Description of the task
A word-for-word copy of the entries below is required.

Entries shown

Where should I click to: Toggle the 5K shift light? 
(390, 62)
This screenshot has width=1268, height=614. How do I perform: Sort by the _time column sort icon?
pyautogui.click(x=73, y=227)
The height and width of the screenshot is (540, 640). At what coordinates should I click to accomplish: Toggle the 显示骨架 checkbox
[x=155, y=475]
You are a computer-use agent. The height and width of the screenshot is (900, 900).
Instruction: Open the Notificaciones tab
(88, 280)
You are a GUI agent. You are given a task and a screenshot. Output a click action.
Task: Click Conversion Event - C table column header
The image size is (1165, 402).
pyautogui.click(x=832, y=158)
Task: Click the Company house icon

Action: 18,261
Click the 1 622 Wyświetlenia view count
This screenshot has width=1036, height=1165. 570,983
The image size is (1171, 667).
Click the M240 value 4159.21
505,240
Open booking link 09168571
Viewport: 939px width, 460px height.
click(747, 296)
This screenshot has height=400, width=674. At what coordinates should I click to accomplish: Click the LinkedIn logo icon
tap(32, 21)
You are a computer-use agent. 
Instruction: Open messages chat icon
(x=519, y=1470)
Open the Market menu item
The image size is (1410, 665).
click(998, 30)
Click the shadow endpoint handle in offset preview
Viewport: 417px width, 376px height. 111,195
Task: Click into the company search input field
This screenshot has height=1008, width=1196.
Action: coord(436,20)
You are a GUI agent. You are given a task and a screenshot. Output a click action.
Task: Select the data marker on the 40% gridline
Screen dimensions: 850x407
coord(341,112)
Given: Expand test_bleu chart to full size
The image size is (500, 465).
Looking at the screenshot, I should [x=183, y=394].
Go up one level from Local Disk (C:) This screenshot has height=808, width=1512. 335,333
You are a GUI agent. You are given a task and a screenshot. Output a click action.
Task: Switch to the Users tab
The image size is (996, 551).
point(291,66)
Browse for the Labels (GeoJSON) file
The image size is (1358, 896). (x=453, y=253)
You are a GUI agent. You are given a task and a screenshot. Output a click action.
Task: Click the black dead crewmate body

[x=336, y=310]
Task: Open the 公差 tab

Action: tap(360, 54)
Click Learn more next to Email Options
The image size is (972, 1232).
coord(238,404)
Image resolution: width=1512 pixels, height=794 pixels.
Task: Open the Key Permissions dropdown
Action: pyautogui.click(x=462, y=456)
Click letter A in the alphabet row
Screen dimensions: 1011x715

Finished task
Where should I click to: Toggle the 5K shift light? 
(390, 62)
This screenshot has width=1268, height=614. How do I perform: Sort by the _time column sort icon?
pyautogui.click(x=73, y=227)
The height and width of the screenshot is (540, 640). At what coordinates should I click to accomplish: Toggle the 显示骨架 checkbox
[x=155, y=475]
You are a computer-use agent. The height and width of the screenshot is (900, 900).
Instruction: Open the Notificaciones tab
(88, 280)
You are a GUI agent. You are given a task and a screenshot. Output a click action.
Task: Click Conversion Event - C table column header
The image size is (1165, 402).
pyautogui.click(x=832, y=158)
Task: Click the Company house icon

Action: 18,261
Click the 1 622 Wyświetlenia view count
This screenshot has width=1036, height=1165. 570,983
The image size is (1171, 667).
Click the M240 value 4159.21
505,240
Open booking link 09168571
Viewport: 939px width, 460px height.
click(747, 296)
This screenshot has height=400, width=674. At what coordinates should I click to accomplish: Click the LinkedIn logo icon
tap(32, 21)
You are a computer-use agent. 
Instruction: Open messages chat icon
(x=519, y=1470)
Open the Market menu item
The image size is (1410, 665).
click(998, 30)
Click the shadow endpoint handle in offset preview
Viewport: 417px width, 376px height. 111,195
Task: Click into the company search input field
This screenshot has height=1008, width=1196.
Action: coord(436,20)
You are a GUI agent. You are given a task and a screenshot. Output a click action.
Task: Select the data marker on the 40% gridline
Screen dimensions: 850x407
coord(341,112)
Given: Expand test_bleu chart to full size
The image size is (500, 465).
Looking at the screenshot, I should [x=183, y=394].
Go up one level from Local Disk (C:) This screenshot has height=808, width=1512. 335,333
You are a GUI agent. You are given a task and a screenshot. Output a click action.
Task: Switch to the Users tab
The image size is (996, 551).
point(291,66)
Browse for the Labels (GeoJSON) file
The image size is (1358, 896). (x=453, y=253)
You are a GUI agent. You are given a task and a screenshot. Output a click action.
Task: Click the black dead crewmate body

[x=336, y=310]
Task: Open the 公差 tab

Action: tap(360, 54)
Click Learn more next to Email Options
The image size is (972, 1232).
coord(238,404)
Image resolution: width=1512 pixels, height=794 pixels.
Task: Open the Key Permissions dropdown
Action: pyautogui.click(x=462, y=456)
Click letter A in the alphabet row
Screen dimensions: 1011x715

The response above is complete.